LANCIANO: TRAVOLTO DA UNA FRANA DURANTE SCAVO,
MORTO 37ENNE. “BASTA TRAGEDIE SUL LAVORO”

17 Ottobre 2021 09:37

Chieti: Cronaca

LANCIANO – L’Abruzzo sconvolto per l’ennesima tragedia sul lavoro, un incidente che ha strappato la vita a Ivan Rosalia, operaio 37enne della provincia di Enna.

Il giovane era al lavoro nelle campagne di contrada Torre Marino, a Lanciano, nel cantiere per lo scavo del gasdotto Larino-Chieti.

Il turno era appena finito, come racconta il Centro: un’ultima discesa nel canalone dove passano i tubi del metano per riprendere gli attrezzi e poi via a casa. Una parete di terra improvvisamente si è staccata e gli è crollata addosso.

I colleghi si sono precipitati in suo soccorso e hanno scavato per liberarlo dalla morsa della terra. Sono arrivati fino al petto, ma il giovane operaio non respirava già più, il peso del terreno gli ha compresso il torace. Non ha avuto scampo: è morto sul colpo per trauma toracico da schiacciamento. Lo scavo per il nuovo gasdotto è diventato la tomba di Ivan.

Il personale del 118 ha potuto solo constatarne il decesso. Sul posto sono arrivati anche una squadra dei vigili del fuoco, la polizia, titolare delle indagini e l’Ispettorato del lavoro della Asl.

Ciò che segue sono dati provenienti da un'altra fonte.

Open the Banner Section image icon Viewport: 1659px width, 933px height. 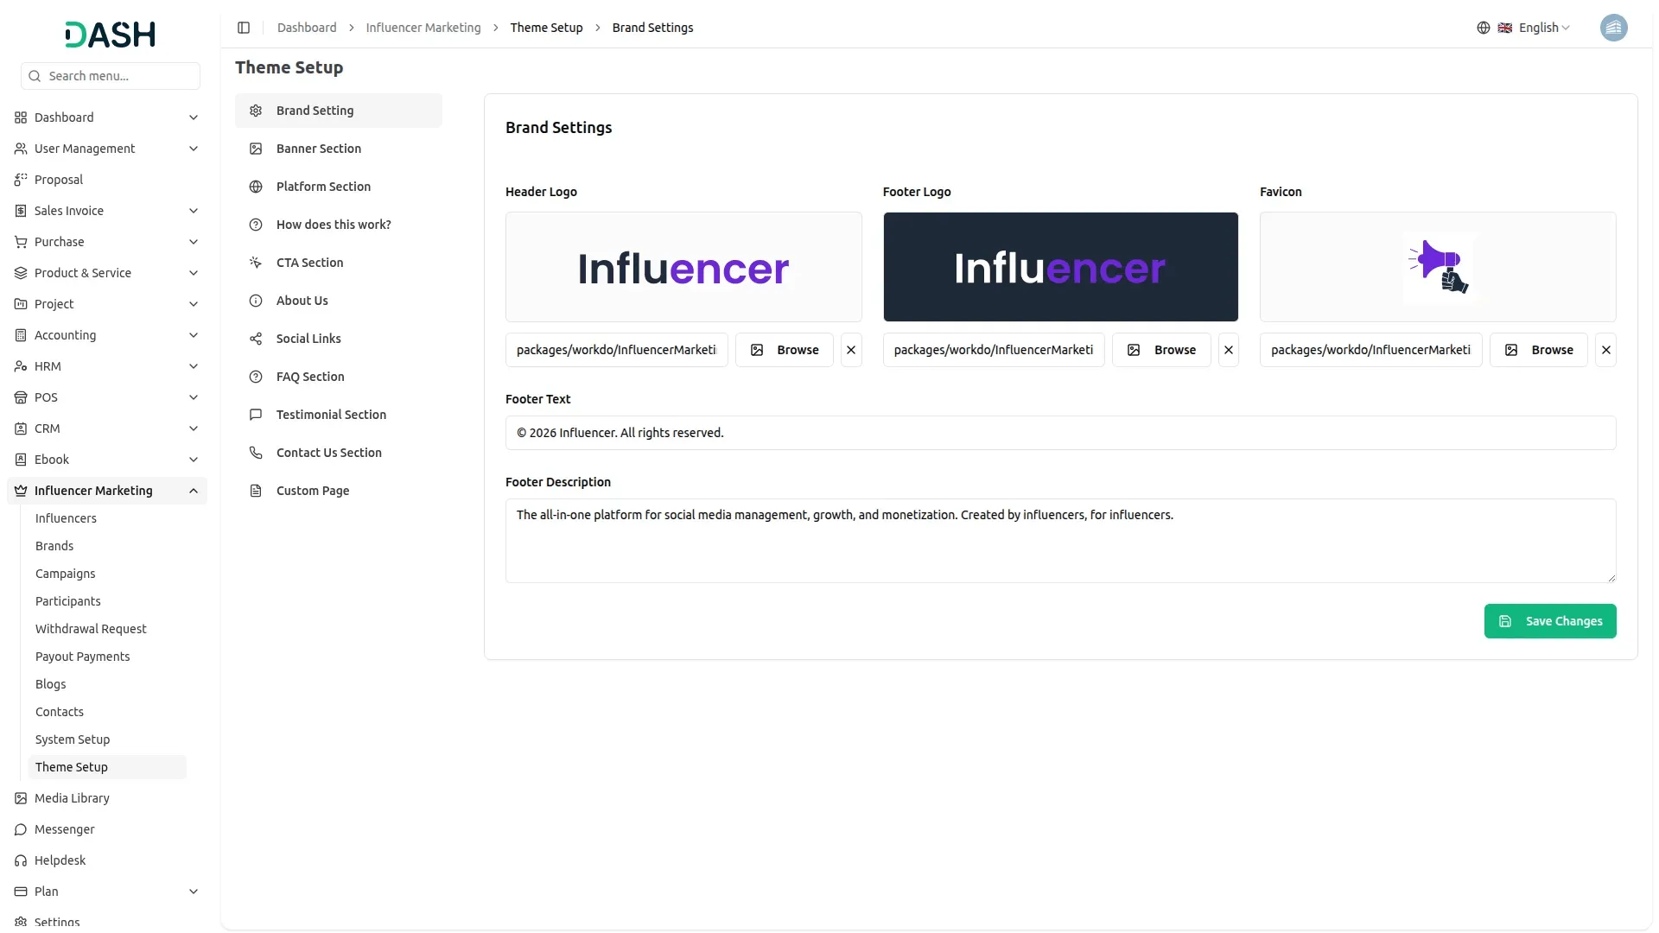click(x=255, y=148)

Dopo i rilievi effettuati dalla polizia scientifica del commissariato, i vigili del fuoco di Lanciano hanno tirato fuori, con l’aiuto di una ruspa e poi a mano, il corpo del povero operaio. Un fascicolo è stato aperto per omicidio colposo e violazione delle norme per la prevenzione degli infortuni sul lavoro.

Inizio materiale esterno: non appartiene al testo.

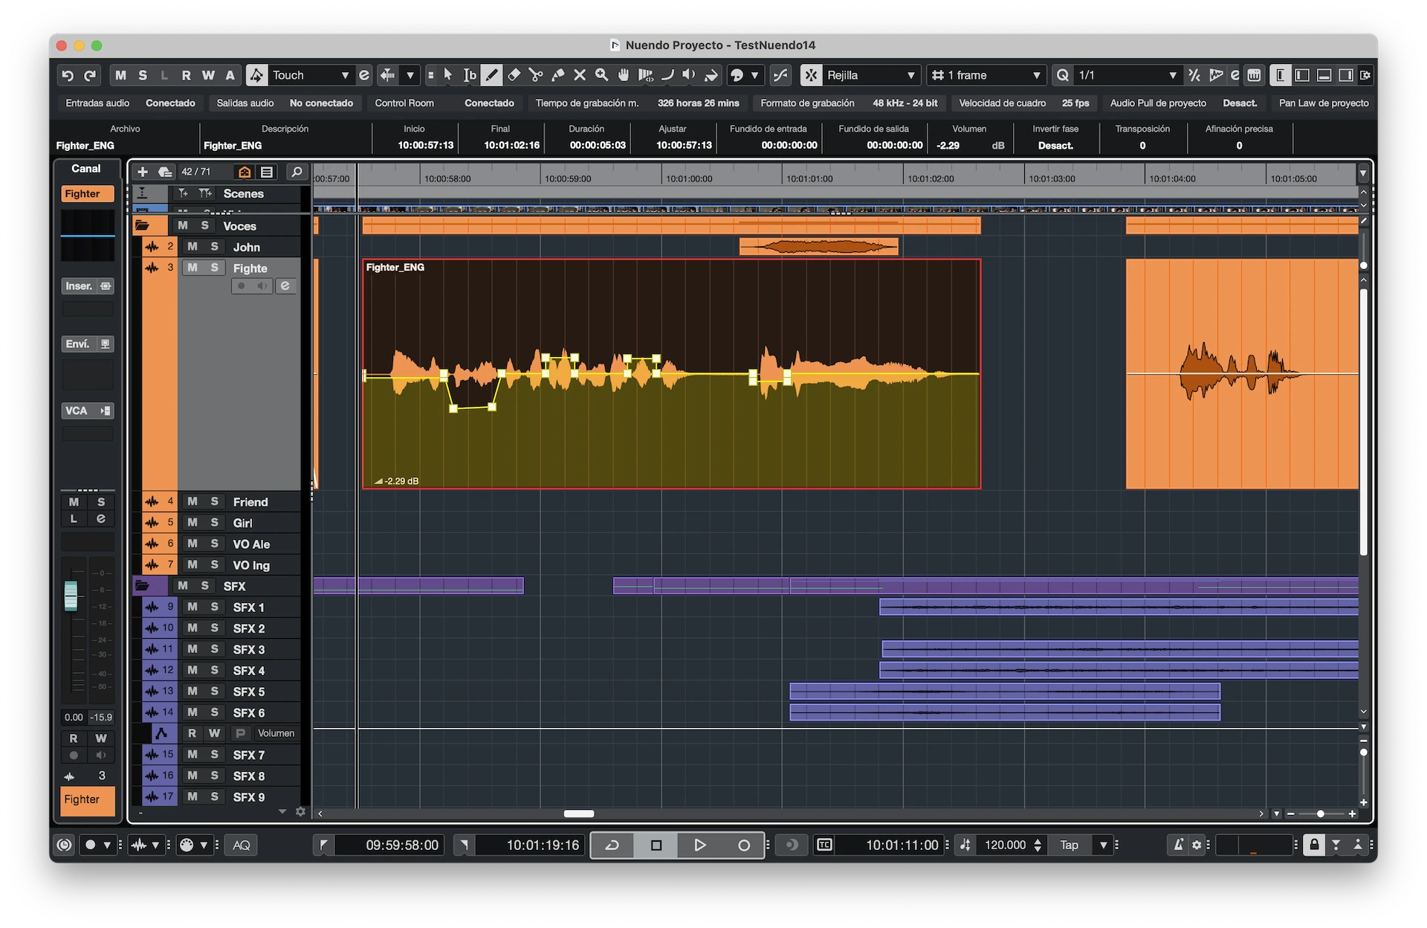Activate the Mute X tool
1427x928 pixels.
point(580,75)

Su disposizione del procuratore Mirvana Di Serio, il cantiere è stato sequestrato in via preventiva. Essendo chiara la causa del decesso, invece, non è stata disposta l’autopsia. La salma del 37enne è stata trasferita all’ospedale Renzetti, in attesa di essere riconsegnata ai familiari in arrivo dalla Sicilia.

Ivan Rosalia era originario di Agira, comune della provincia di Enna, da cui era partito per lavoro. Da circa un anno lavorava con l’impresa che si sta occupando del costruendo metanodotto in provincia di Chieti. Per questo, seguendo il cantiere, aveva trovato sistemazione a Pescara.

“È inaccettabile che nel 2021 si muoia sul posto di lavoro, lo è ancora di più in una giornata come questa dove bisogna dire urlare con ancora più voce che il diritto al lavoro non esiste senza diritto e dovere della sicurezza sul lavoro – scrive in una nota il sindaco di Lanciano, Mario Pupilllo – Alla famiglia del giovane operaio originario di Enna esprimo le più sentite condoglianze e profonda vicinanza a nome mio e della Città di Lanciano”.

Come spiegato da Fabio Cocco, responsabile Usb Lavoro Privato Abruzzo: “l’Usb denuncia da anni la mancanza di controlli adeguati e preventivi nei luoghi di lavoro ma i governi, a parte qualche proclama, non hanno fatto nulla per fermare la strage che continua. È ora di lasciare da parte i proclami e le buone intenzioni per passare ad un’azione incisiva: potenziamento reale degli organi di controllo, controlli preventivi nei luoghi di lavoro, sopralluoghi dei cantieri prima del loro avvio ed intermedi durante esecuzione dei lavori, blocco dei cantieri e delle aziende che violano le norme, rafforzamento della figura del Rappresentante dei lavoratori per la Sicurezza (RLS) e soprattutto introdurre nella legislazione il reato di omicidio sul lavoro. In Abruzzo i morti sul lavoro nel 2021 sono aumentati del 25% rispetto al 2020 e colloca la regione tra quelle più ad alto rischio, quindi la politica regionale ne prenda finalmente atto ed agisca in fretta”.